Robbie Dawson : Oui, c'est ce à quoi nous travaillons, notre rythme est certes, soutenu mais personne ne se fatigue inutilement pour autant. Je pense que c'est justement lorsque vous êtes fatigué que les accidents arrivent. Vous n'êtes pas d'humeur, vous avez mal au dos, le cheval le ressent. C'est à la fois dangereux et une perte d'énergie, on ne peut pas travailler dans ces conditions. Tous mes ouvriers sont doués, ils travaillent tous avec moi depuis longtemps, le plus récent d'entre eux est là depuis neuf ans déjà, on se connait bien, on se comprend bien, ils me connaissent et je les connais. Tout ce que nous voulons, c'est aller de l'avant ensembles, rester positif, garder le cap, et c'est ce que nous faisons.

Simon Curtis : Changeons de sujet : Il existe beaucoup d'Associations dans le pays, mais je voudrais que vous me parliez de ce Phare qu'est pour moi la votre. Parlez-moi de l'Association des Maréchaux-ferrants d'Afrique du Sud.
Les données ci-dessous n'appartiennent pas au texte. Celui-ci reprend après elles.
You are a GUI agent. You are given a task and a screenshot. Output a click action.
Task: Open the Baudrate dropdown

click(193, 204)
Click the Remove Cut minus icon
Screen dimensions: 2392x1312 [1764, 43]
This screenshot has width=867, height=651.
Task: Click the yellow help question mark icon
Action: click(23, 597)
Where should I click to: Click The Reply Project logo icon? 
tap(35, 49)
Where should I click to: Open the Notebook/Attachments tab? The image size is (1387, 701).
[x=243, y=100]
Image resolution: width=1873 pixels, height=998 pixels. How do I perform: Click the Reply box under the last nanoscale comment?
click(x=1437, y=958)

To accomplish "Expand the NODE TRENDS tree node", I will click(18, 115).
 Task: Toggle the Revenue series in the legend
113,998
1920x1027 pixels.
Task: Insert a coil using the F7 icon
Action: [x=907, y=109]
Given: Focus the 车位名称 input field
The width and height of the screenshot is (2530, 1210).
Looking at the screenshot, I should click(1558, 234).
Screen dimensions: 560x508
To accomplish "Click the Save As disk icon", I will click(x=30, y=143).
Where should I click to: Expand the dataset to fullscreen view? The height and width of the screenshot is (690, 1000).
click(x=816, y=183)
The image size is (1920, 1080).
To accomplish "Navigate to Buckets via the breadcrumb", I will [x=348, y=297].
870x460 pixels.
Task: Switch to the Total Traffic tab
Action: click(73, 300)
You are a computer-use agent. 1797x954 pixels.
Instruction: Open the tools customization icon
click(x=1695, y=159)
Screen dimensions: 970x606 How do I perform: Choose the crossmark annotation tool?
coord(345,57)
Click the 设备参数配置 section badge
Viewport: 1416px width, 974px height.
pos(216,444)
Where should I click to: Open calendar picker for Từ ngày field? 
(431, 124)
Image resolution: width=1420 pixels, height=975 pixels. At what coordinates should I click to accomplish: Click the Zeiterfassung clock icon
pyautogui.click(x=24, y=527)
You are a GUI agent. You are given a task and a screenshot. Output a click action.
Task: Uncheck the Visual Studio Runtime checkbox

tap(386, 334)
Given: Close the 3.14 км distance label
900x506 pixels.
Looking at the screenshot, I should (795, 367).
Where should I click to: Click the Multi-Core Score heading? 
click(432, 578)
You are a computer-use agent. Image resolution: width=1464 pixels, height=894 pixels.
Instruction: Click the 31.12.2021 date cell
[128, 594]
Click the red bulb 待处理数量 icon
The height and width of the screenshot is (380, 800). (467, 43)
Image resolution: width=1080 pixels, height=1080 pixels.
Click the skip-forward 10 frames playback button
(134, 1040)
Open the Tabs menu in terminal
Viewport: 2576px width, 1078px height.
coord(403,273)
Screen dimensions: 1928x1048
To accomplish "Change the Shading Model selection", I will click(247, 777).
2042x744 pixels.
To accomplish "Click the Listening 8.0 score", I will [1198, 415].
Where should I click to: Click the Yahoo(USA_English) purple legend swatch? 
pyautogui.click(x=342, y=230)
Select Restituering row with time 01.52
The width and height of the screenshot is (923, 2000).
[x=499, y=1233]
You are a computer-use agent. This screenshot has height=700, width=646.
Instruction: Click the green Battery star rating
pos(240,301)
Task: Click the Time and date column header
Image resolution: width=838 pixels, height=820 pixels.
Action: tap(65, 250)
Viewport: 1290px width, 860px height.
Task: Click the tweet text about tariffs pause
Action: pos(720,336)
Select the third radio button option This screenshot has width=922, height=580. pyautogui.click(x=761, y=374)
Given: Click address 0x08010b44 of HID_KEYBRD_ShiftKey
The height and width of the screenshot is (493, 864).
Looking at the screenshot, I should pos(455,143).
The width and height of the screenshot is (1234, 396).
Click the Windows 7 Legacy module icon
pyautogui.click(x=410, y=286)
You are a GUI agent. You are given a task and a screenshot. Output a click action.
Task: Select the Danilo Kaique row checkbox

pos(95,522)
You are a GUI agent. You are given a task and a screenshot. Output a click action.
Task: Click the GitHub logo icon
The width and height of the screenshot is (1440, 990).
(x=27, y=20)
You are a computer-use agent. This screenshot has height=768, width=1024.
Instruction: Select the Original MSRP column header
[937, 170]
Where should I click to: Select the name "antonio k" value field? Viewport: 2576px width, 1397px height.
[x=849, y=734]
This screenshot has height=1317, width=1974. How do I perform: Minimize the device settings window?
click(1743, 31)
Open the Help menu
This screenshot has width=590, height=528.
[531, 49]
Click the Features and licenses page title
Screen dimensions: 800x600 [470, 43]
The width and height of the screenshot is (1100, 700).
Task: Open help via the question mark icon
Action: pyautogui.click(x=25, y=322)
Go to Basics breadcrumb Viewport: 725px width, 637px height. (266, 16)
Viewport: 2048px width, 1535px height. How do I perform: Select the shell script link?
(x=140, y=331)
Qu'est ce que c'est ? En quoi ça consiste ?


Robbie Dawson : Il existe de nombreuses Associations, ici mais avec toutes le même problème : elles fluctuent. D'une année sur l'autre, d'un mois sur l'autre, l'une meurt quand l'autre se crée, elles ne sont pas stables et donc ne peuvent pas vraiment être actives et remplir leur rôle. Quand nous avons réfléchit au problème, avec Robbie Miller, nous avons pris en exemple l'Association Américaine des Maréchaux qui était déjà venue ici. Tout ne nous plaisait pas et on s'est dit qu'on pouvait faire la même chose, mais dans une Version à nous, une Version "Afrique du Sud" en retirant ce qui ne nous allait pas. Pendant un An, nous y avons réfléchit un peu tous les jours, chacun de notre coté, tout en continuant à en discuter.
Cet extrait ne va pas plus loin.